I once asked my computer, “How many people would get upset if I—” “42,” he interrupted. Incredulous, I asked, “How’d you come up with that answer? You didn’t even let me finish!” He shrugged, “Does it matter? Just trust me.” I warily asked, “How do I know that you’re right?” He sighed, “How would you know if I’m wrong?” His cynicism and hubris get on my nerves after a while.

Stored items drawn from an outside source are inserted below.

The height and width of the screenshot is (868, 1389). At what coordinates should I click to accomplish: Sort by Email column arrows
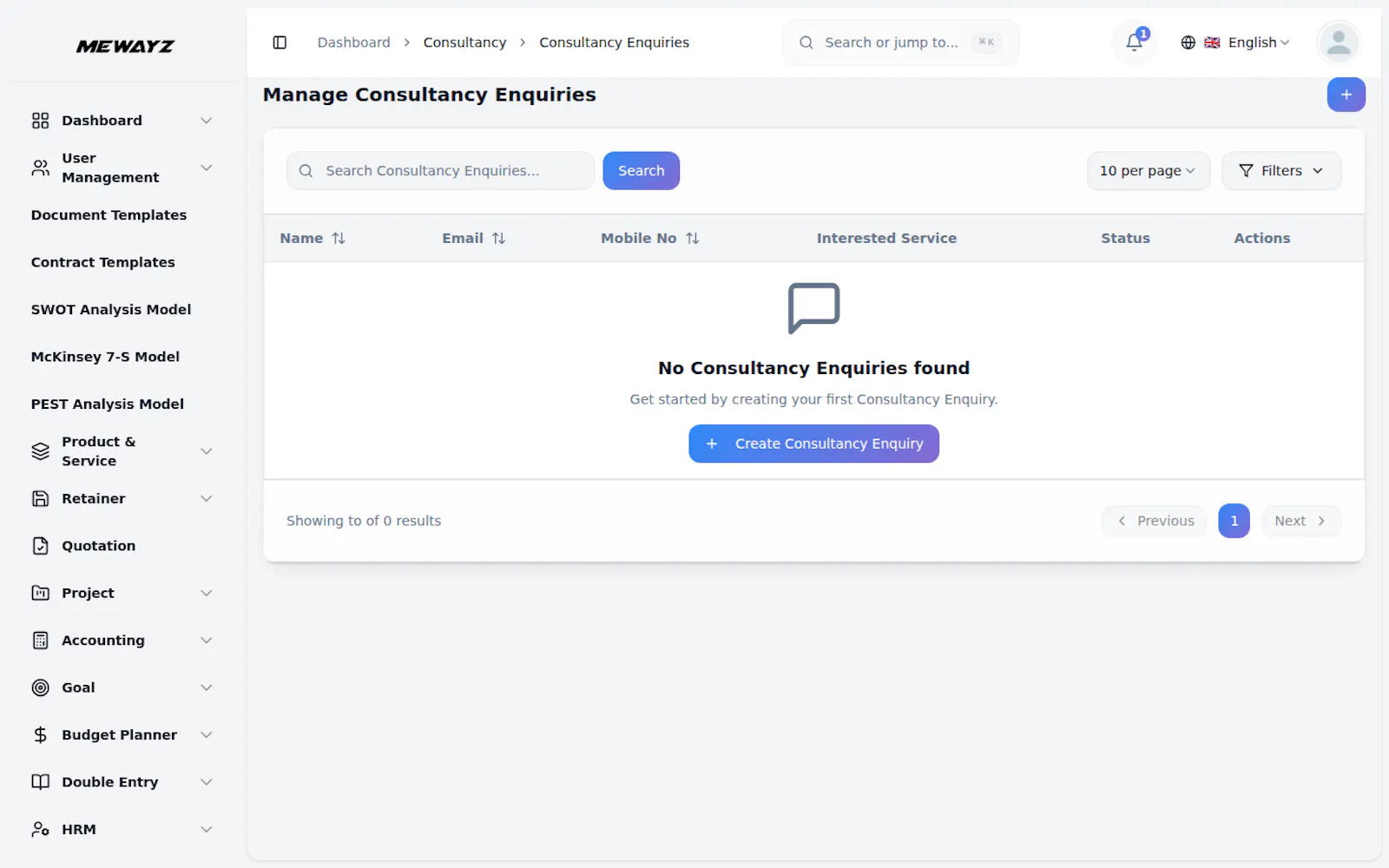498,238
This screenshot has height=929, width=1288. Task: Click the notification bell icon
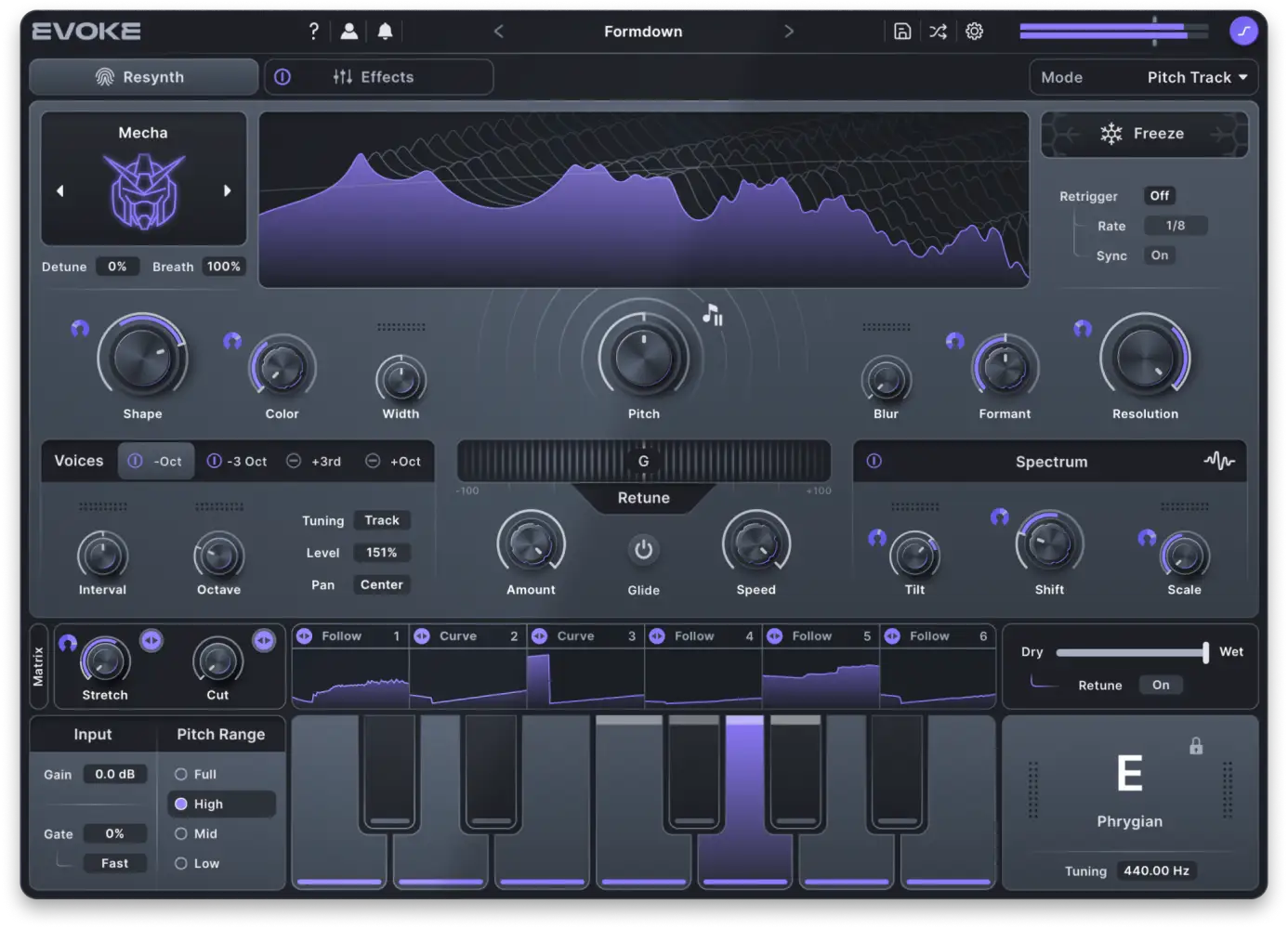click(x=384, y=31)
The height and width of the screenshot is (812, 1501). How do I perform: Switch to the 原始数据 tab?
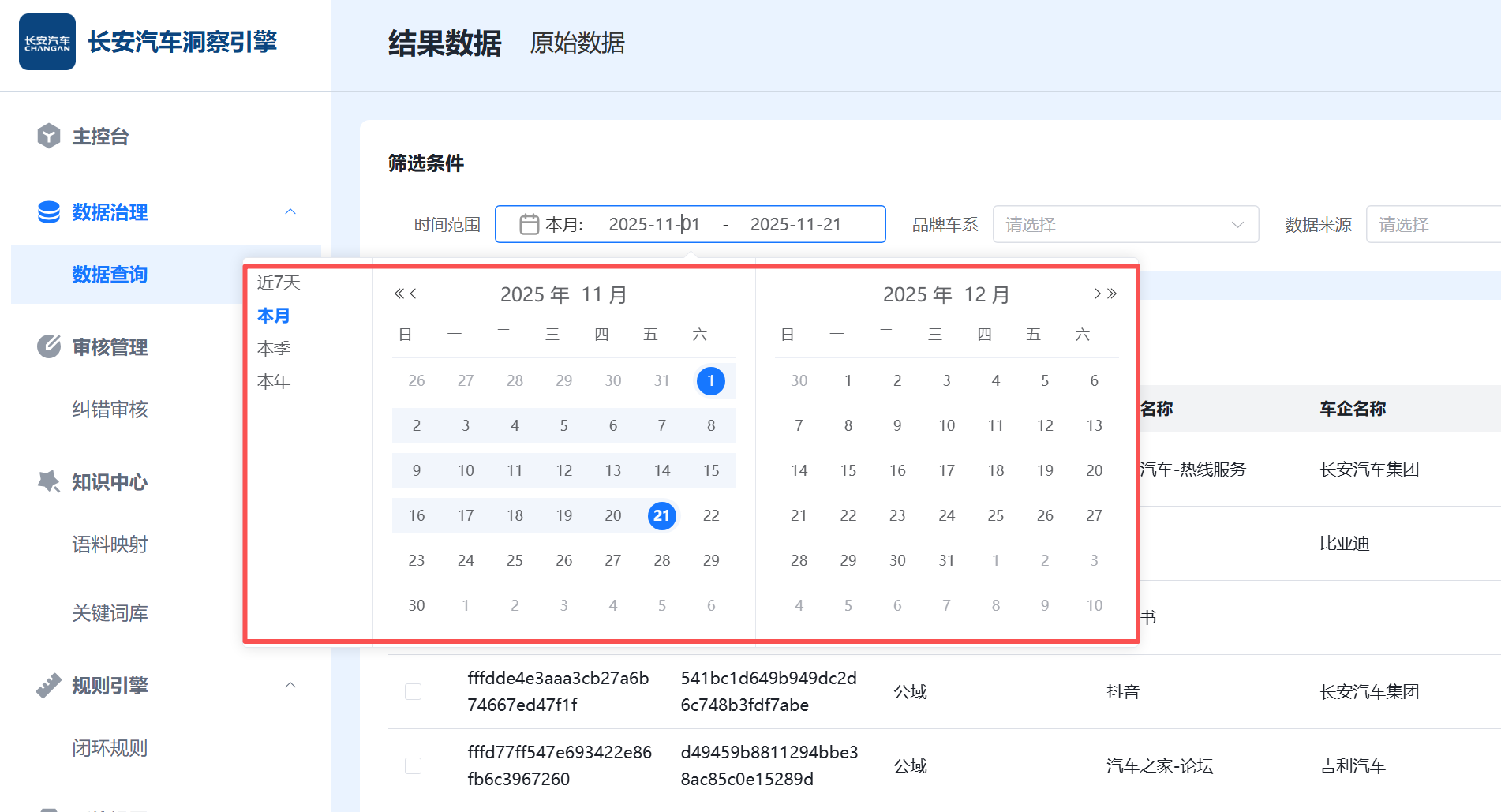tap(577, 43)
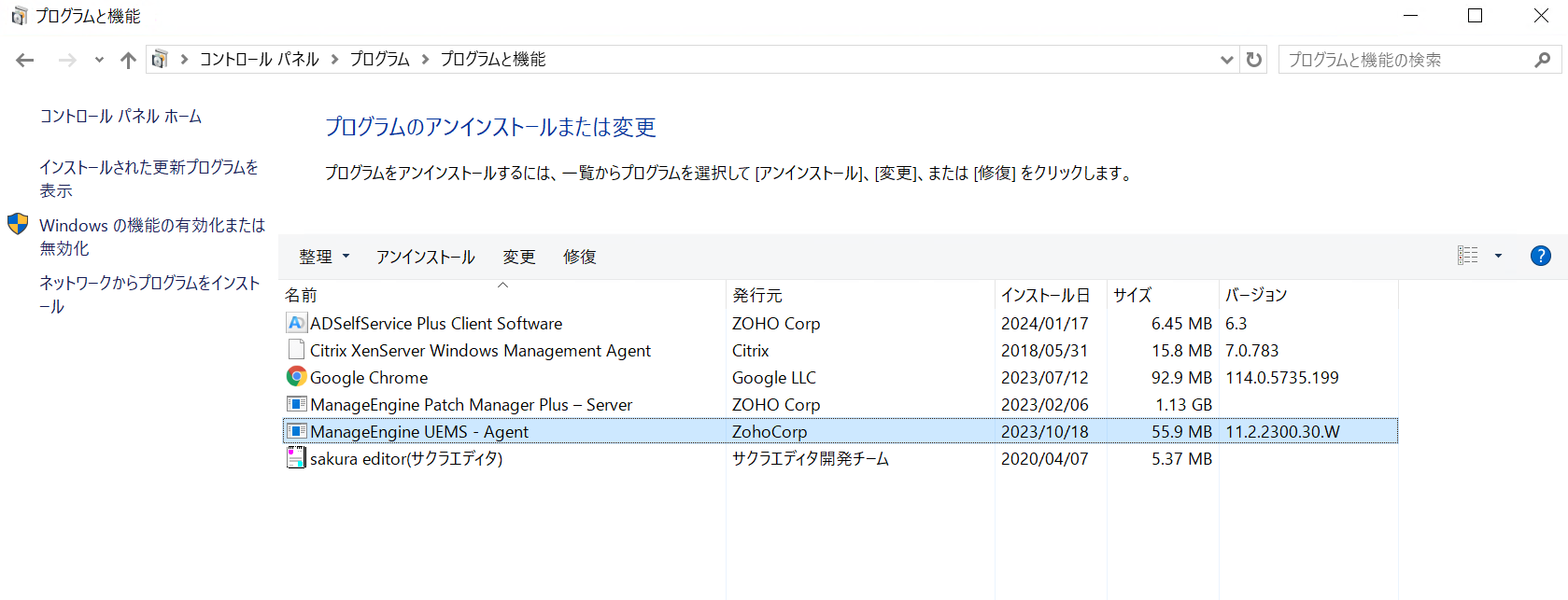
Task: Click the blue help question mark icon
Action: click(1540, 256)
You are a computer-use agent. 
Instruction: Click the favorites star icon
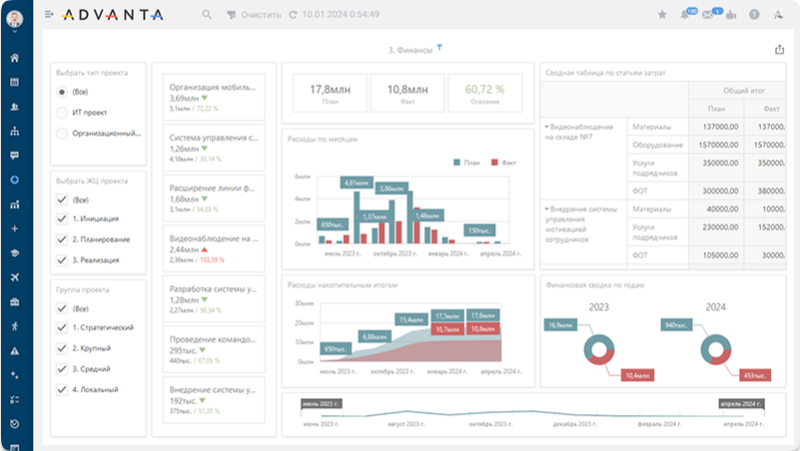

But there are also times when he becomes inconveniently modest about his capabilities. One day, I asked for some help getting out of a jam with a man-eating tiger. Instead, I got a lot of foot dragging. He first tells me, “There’re over 6×1014 possible policies.” I said, “What?!” He insisted, “It would take me almost 20 million years to find the best answer.” I started to get annoyed, “Just make a guess!” He glanced uneasily around and said, “Even with the best policy, my expected utility would still be negative.” Exasperated, I broke down, “C’mon, we’re a team!” But he was having none of it and left me to fend for myself.

While recovering in the hospital, I had time to reflect on his behavior, and I began to suspect a sinister purpose. Call me paranoid, but I recognize a plot when I see one. You may think it’s unlikely that my computer is out to get me, but it’s enough of a possibility for me to be on my guard. You would be wise to be similarly vigilant.